• _Task goal_
Your answer should reproduce every line of the material in which the word "filament" occurs.

• _Supplied data_
Start of Block

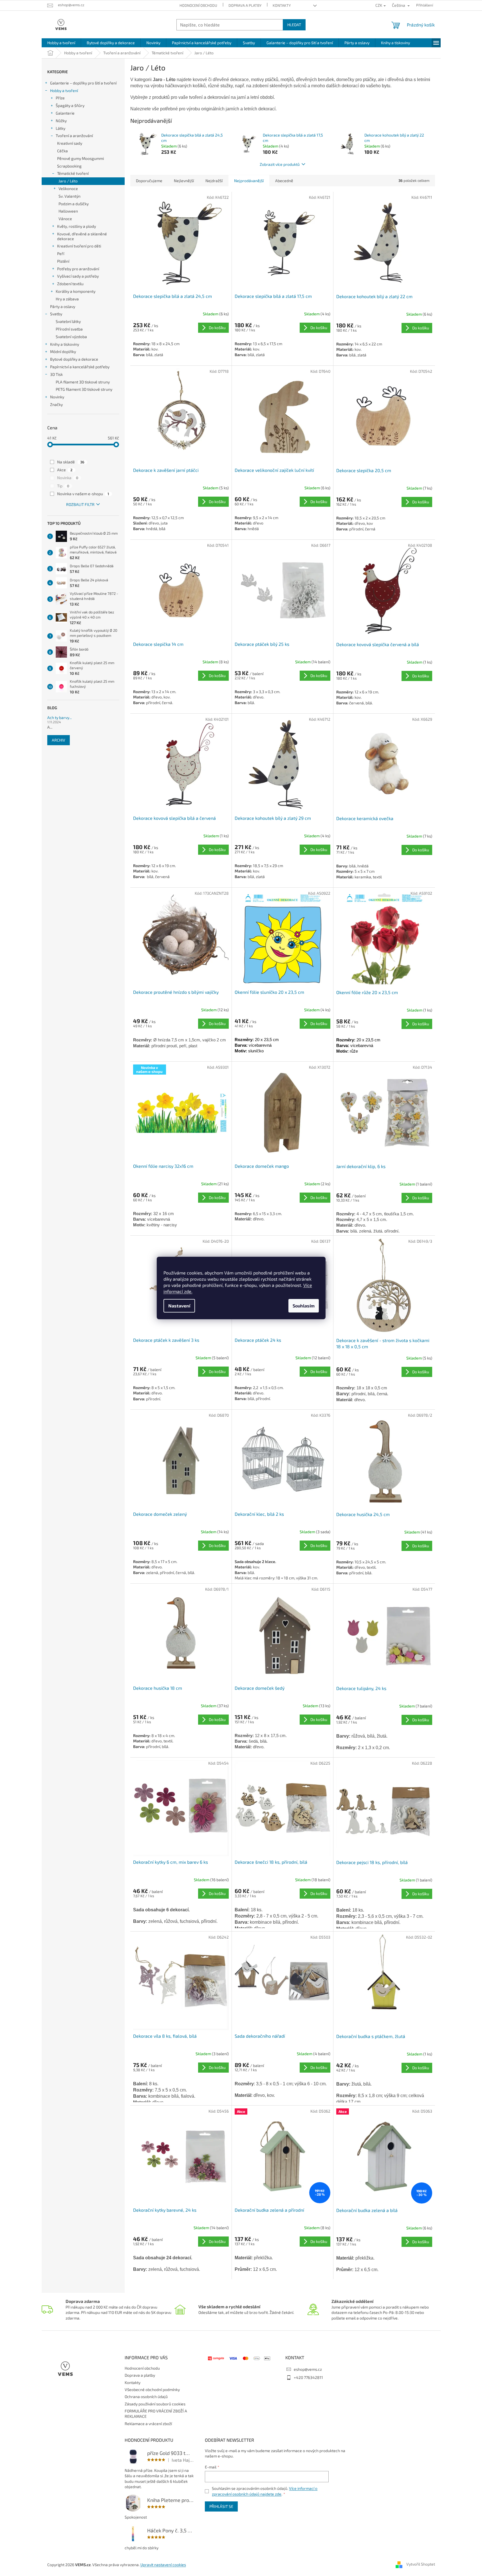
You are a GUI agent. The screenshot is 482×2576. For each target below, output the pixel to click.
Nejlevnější (184, 180)
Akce (65, 469)
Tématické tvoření (73, 173)
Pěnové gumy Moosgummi (80, 158)
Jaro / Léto (68, 180)
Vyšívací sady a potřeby (78, 276)
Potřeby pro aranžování (78, 268)
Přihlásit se (221, 2506)
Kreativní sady (69, 143)
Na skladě (70, 461)
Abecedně (284, 180)
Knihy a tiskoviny (64, 344)
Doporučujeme (149, 180)
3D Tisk (56, 374)
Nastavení (179, 1305)
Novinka (67, 477)
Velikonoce (68, 188)
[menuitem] (61, 42)
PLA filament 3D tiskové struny (83, 382)
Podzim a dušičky (74, 203)
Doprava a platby (244, 5)
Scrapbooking (69, 166)
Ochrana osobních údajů (146, 2396)
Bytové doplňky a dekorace (74, 359)
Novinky (57, 396)
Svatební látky (68, 321)
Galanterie (65, 113)
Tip (63, 485)
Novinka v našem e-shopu (83, 493)
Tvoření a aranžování (74, 135)
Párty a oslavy (62, 306)
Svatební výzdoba (71, 336)
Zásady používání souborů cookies (155, 2403)
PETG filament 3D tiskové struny (84, 389)
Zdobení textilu (70, 283)
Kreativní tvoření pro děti (79, 246)
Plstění (63, 261)
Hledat (294, 24)
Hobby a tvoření (64, 90)
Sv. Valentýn (69, 196)
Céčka (62, 150)
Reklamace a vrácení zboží (148, 2423)
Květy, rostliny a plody (76, 226)
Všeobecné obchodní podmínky (152, 2389)
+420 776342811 (308, 2377)
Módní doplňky (63, 351)
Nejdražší (214, 180)
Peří (60, 253)
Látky (60, 128)
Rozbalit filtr (80, 504)
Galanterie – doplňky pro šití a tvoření (83, 83)
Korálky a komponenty (75, 291)
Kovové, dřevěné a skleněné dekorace (82, 236)
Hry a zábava (67, 298)
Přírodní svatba (69, 329)
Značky (56, 404)
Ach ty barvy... (59, 717)
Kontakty (282, 5)
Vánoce (65, 218)
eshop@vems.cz (308, 2369)
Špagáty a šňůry (70, 105)
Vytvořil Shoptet (420, 2564)
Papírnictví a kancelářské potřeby (79, 366)
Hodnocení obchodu (198, 5)
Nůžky (61, 120)
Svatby (56, 313)
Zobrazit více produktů (280, 164)
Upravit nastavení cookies (163, 2564)
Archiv (58, 740)
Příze (60, 97)
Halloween (68, 211)
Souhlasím (304, 1305)
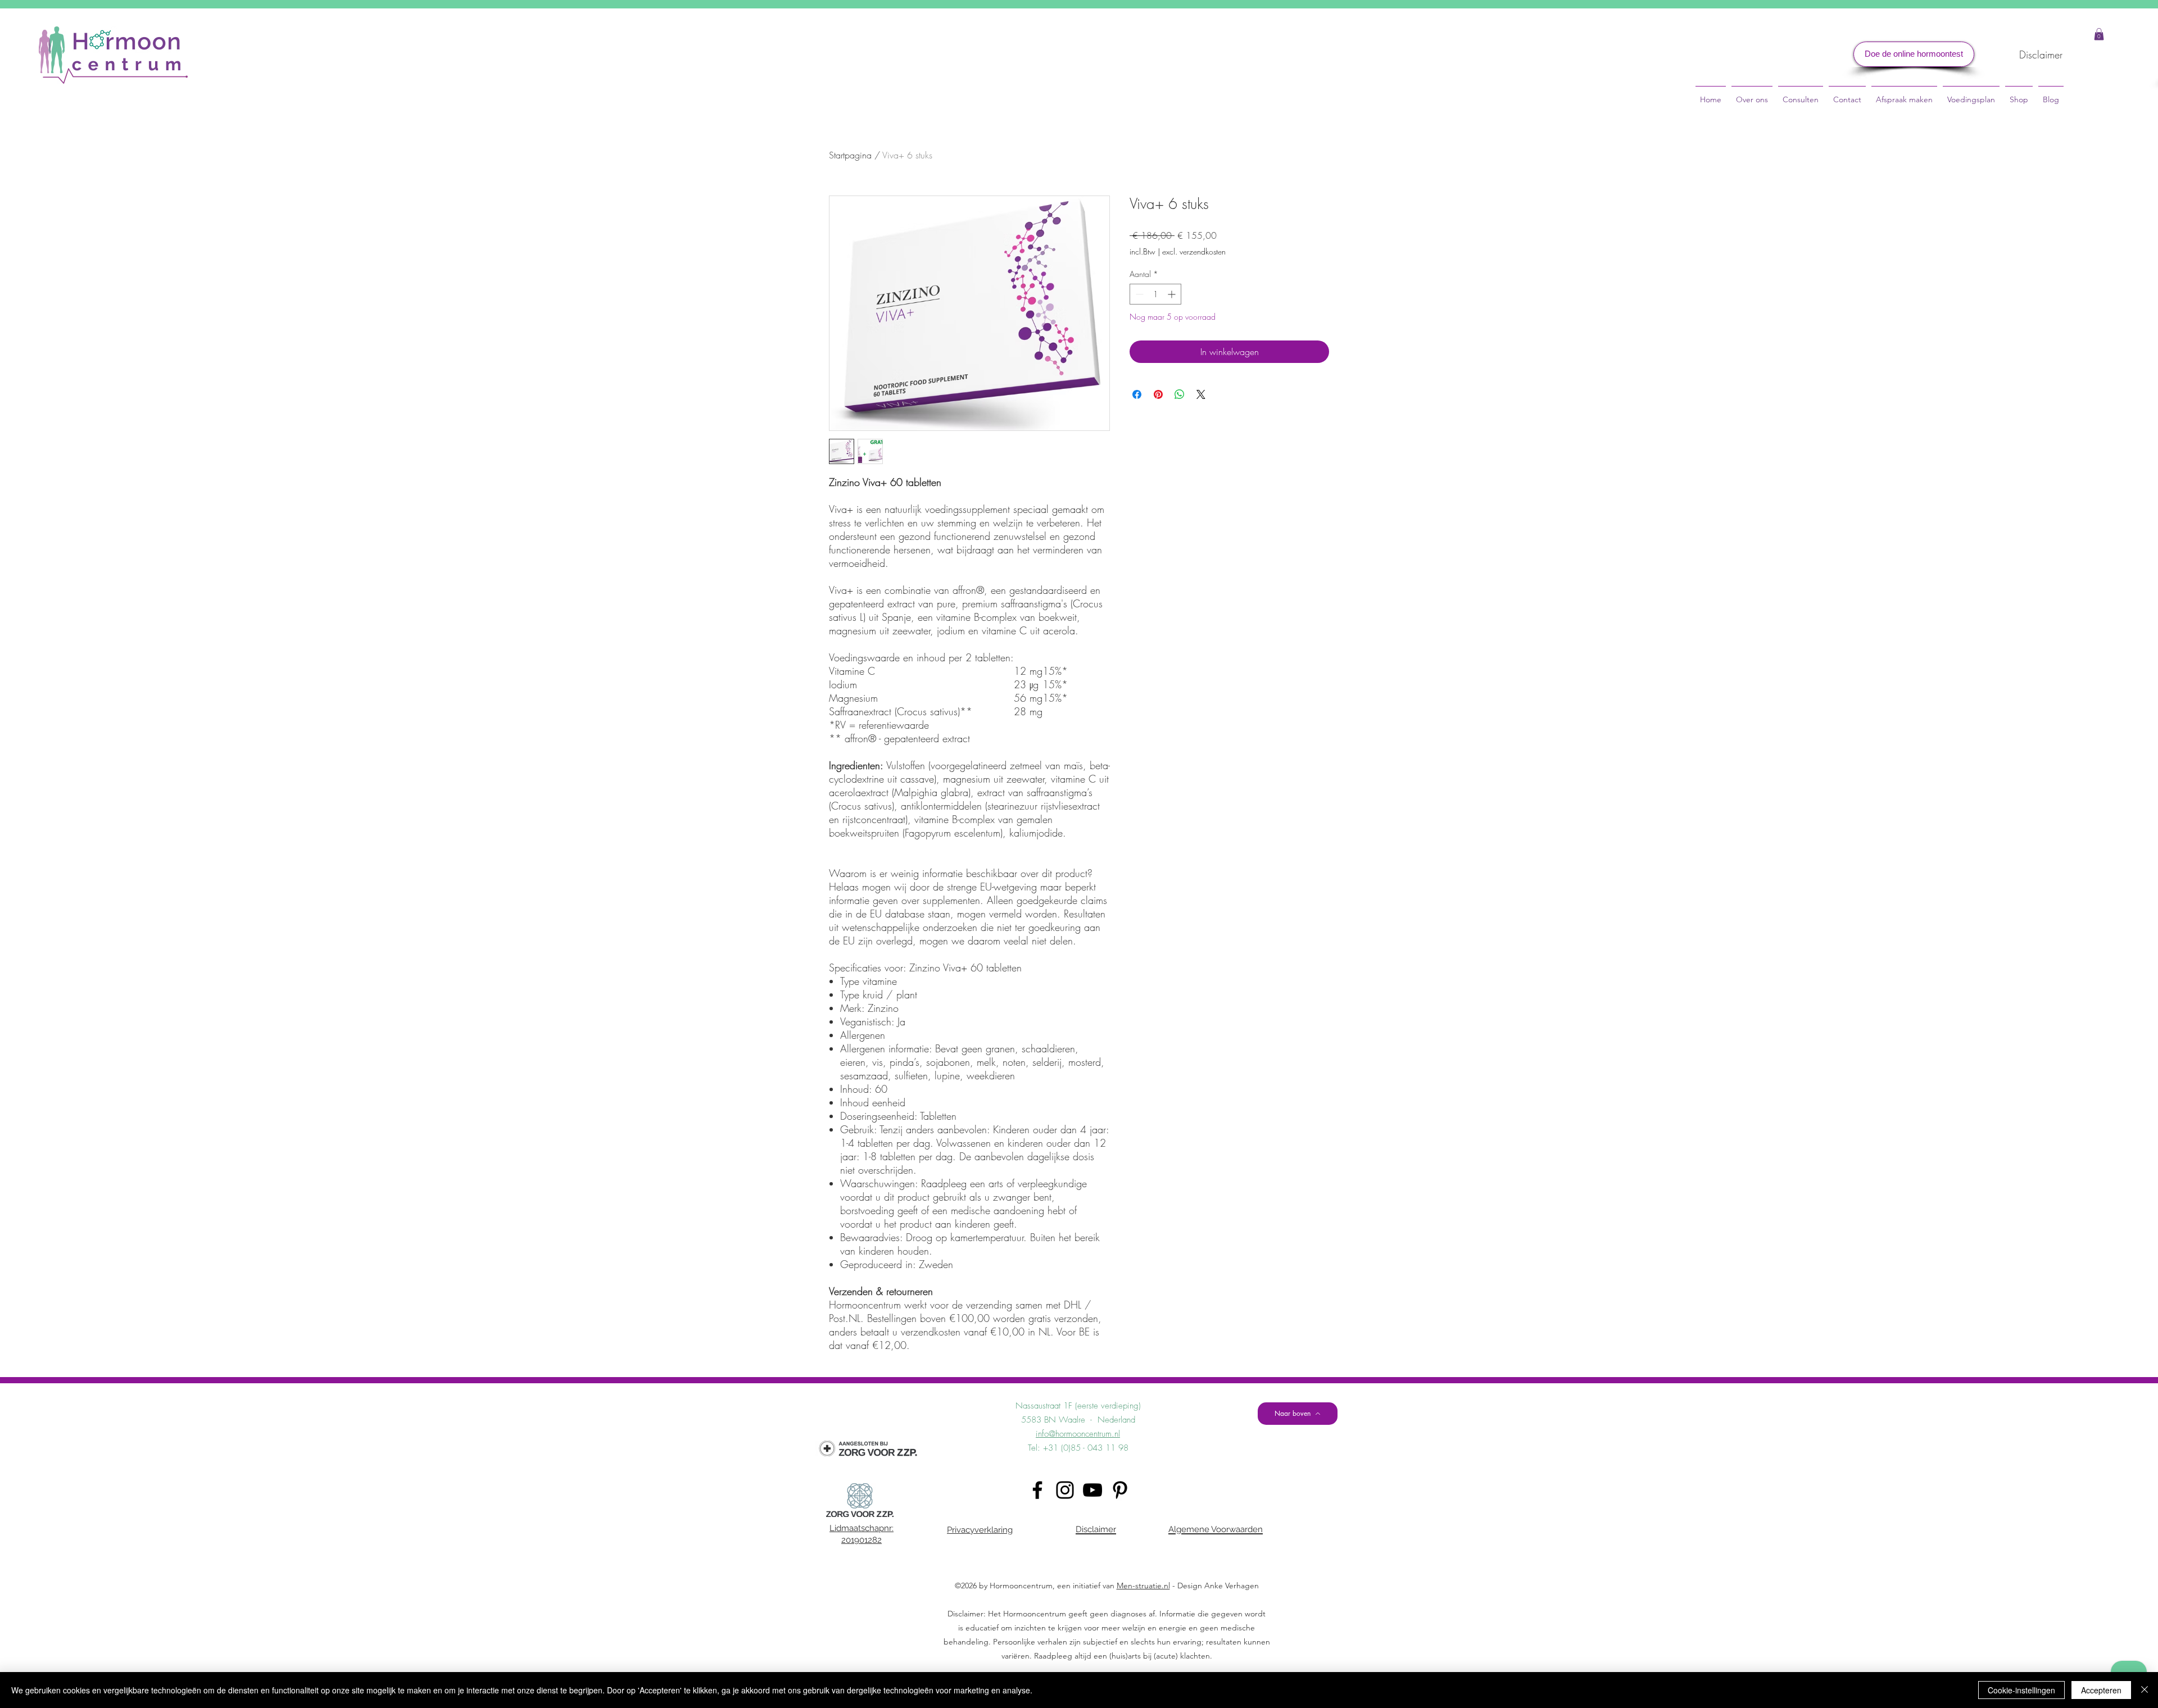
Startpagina (850, 155)
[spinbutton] (1155, 294)
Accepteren (2101, 1690)
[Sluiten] (2144, 1690)
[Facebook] (1037, 1490)
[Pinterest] (1120, 1490)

End of Block

• _Response below_
PLA filament 3D tiskové struny (83, 382)
PETG filament 3D tiskové struny (84, 389)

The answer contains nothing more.